● Given exercise:
Return every one of the records below unchanged, line for line.
begin Raw data
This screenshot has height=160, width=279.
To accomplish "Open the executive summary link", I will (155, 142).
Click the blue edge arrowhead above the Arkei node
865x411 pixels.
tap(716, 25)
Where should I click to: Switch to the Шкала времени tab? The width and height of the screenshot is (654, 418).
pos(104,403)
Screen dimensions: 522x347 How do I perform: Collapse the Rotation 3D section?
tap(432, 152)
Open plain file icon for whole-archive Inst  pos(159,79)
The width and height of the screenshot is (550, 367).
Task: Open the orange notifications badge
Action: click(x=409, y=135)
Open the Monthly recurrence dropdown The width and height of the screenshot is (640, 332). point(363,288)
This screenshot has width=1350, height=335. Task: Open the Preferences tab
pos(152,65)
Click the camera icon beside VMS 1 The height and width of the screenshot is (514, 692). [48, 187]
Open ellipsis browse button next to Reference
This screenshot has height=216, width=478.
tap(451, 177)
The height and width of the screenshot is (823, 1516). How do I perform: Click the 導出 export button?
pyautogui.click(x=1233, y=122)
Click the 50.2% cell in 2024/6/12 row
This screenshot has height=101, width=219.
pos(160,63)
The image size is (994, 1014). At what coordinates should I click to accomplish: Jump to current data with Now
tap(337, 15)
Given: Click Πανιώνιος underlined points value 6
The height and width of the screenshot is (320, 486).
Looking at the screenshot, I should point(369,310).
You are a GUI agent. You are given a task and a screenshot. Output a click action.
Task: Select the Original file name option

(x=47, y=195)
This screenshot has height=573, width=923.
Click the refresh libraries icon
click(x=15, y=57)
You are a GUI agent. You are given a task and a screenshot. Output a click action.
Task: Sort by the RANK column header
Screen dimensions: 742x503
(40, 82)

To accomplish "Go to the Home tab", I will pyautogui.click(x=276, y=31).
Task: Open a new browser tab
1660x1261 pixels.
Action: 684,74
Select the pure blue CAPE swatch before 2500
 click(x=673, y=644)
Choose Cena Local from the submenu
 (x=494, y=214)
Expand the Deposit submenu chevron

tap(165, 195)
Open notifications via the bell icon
end Raw data
● Reply:
This screenshot has height=160, width=279.
To accomplish "Open the executive summary link", I will (155, 142).
Click the blue edge arrowhead above the Arkei node
865x411 pixels.
tap(716, 25)
Where should I click to: Switch to the Шкала времени tab? The width and height of the screenshot is (654, 418).
pos(104,403)
Screen dimensions: 522x347 How do I perform: Collapse the Rotation 3D section?
tap(432, 152)
Open plain file icon for whole-archive Inst  pos(159,79)
The width and height of the screenshot is (550, 367).
Task: Open the orange notifications badge
Action: click(x=409, y=135)
Open the Monthly recurrence dropdown The width and height of the screenshot is (640, 332). point(363,288)
This screenshot has width=1350, height=335. Task: Open the Preferences tab
pos(152,65)
Click the camera icon beside VMS 1 The height and width of the screenshot is (514, 692). [48, 187]
Open ellipsis browse button next to Reference
This screenshot has height=216, width=478.
tap(451, 177)
The height and width of the screenshot is (823, 1516). How do I perform: Click the 導出 export button?
pyautogui.click(x=1233, y=122)
Click the 50.2% cell in 2024/6/12 row
This screenshot has height=101, width=219.
pos(160,63)
The image size is (994, 1014). At what coordinates should I click to accomplish: Jump to current data with Now
tap(337, 15)
Given: Click Πανιώνιος underlined points value 6
The height and width of the screenshot is (320, 486).
Looking at the screenshot, I should point(369,310).
You are a GUI agent. You are given a task and a screenshot. Output a click action.
Task: Select the Original file name option

(x=47, y=195)
This screenshot has height=573, width=923.
Click the refresh libraries icon
click(x=15, y=57)
You are a GUI agent. You are given a task and a screenshot. Output a click action.
Task: Sort by the RANK column header
Screen dimensions: 742x503
(40, 82)

To accomplish "Go to the Home tab", I will pyautogui.click(x=276, y=31).
Task: Open a new browser tab
1660x1261 pixels.
Action: 684,74
Select the pure blue CAPE swatch before 2500
 click(x=673, y=644)
Choose Cena Local from the submenu
 (x=494, y=214)
Expand the Deposit submenu chevron

tap(165, 195)
Open notifications via the bell icon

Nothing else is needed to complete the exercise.